__DAFTAR TUGAS__.
a: Menurut artikel tentang konsumerisme Natal, mengapa orang-orang di dunia Barat yang bukan Kristen juga ikut merayakan Natal?
b: Sebutkan semua produk yang kenaikan belanjanya dicantumkan dalam artikel tentang konsumerisme Natal, masing-masing dengan persentase kenaikannya.
c: Lanjutkan artikel tentang konsumerisme Natal mulai dari kalimat terakhirnya.

Ancaman Konsumerisme Perayaan Natal

Internasional / 19 December 2007

Kalangan Sendiri

Ancaman Konsumerisme Perayaan Natal

yosefel Official Writer
6626
Perayaan Natal yang makin meriah, tidak hanya di gereja, tetapi sudah merambah mal, café atau hotel. Ini merupakan kebiasaan di dunia Barat yang mulai masuk ke Indonesia. Di Barat, Natal bukanlah perayaan keagamaan melainkan perayaan budaya. Jadi, meski bukan Kristen, orang-orang disana juga ikut merayakan Natal.

Fenomena konsumerisme yang menyertai perayaan Natal memang sebuah kenyataan yang tak terelakkan. Realitanya, masyarakat kita memang sangat konsumtif. Menurut hasil survei, dalam waktu 25 tahun terakhir, rumah tangga Indonesia mengalami revolusi konsumsi yang luar biasa. Belanja untuk produk air conditioner naik 332%, TV kabel 600%, kamera 471%, sepeda motor 17.430%, mesin cuci piring 291%, dan telepon 1.643% (Kompas, 23 September 2006). Rupanya, kebiasaan berbelanja itu kemudian juga terbawa dalam merayakan Natal.

__DATA YANG DIBERIKAN__.
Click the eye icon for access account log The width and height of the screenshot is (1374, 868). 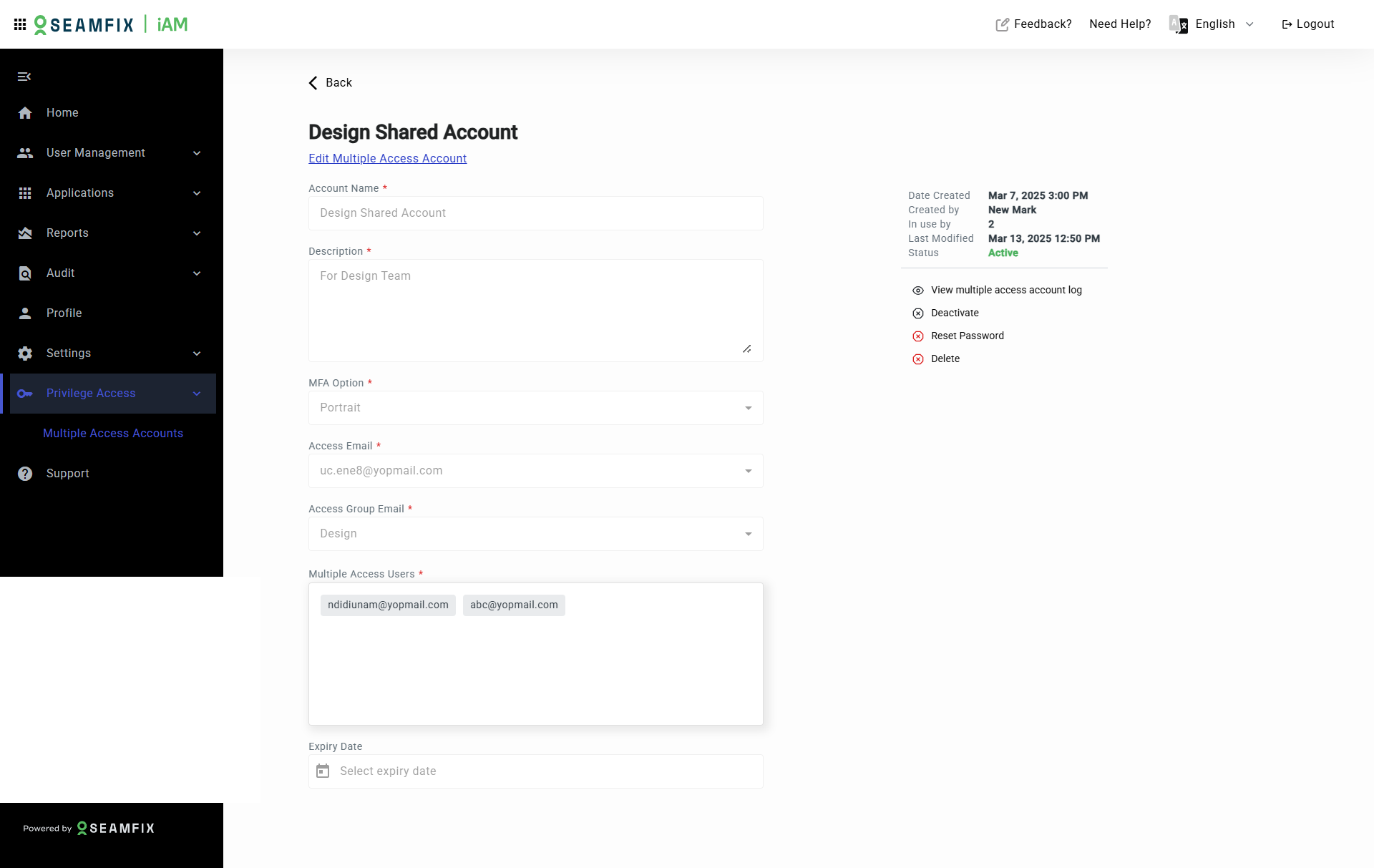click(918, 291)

__HASIL TIAP TUGAS__.
a: Di dunia Barat, Natal bukan perayaan keagamaan, melainkan perayaan budaya. Oleh karena itu, orang-orang di sana yang bukan Kristen pun ikut merayakannya.

b:
- Air conditioner: 332%
- TV kabel: 600%
- Kamera: 471%
- Sepeda motor: 17.430%
- Mesin cuci piring: 291%
- Telepon: 1.643%

c:
Kecenderungan menilai derajat seseorang berdasar apa yang dimiliki dan dipakai, membuat orang menjadi berbelanja berlebihan. Kebiasaan itu kemudian merembet ke "aktivitas rohani" dalam merayakan Natal. Natal adalah saatnya berbelanja. Pusat perbelanjaan mengakui, event Natal turut mendongkrak omzet dan meningkatkan pengunjung. Bahkan, di pusat perbelanjaan terbesar di Surabaya, promosi event Natal justru mendapat porsi yang paling besar sepanjang tahun. Bahkan lebih besar dari Lebaran. Fantastis! Bukankah menurut statistik jumlah yang merayakan Lebaran jauh lebih banyak daripada yang merayakan Natal?

Ancaman Konsumerisme
Beberapa kalangan melihat konsumerisme yang menyertai perayaan Natal ini merupakan sebuah ancaman. Pesan, semangat serta makna terdalam religiusitas Natal seakan tergantikan oleh pesan dan semangat dari gelombang konsumerisme ini.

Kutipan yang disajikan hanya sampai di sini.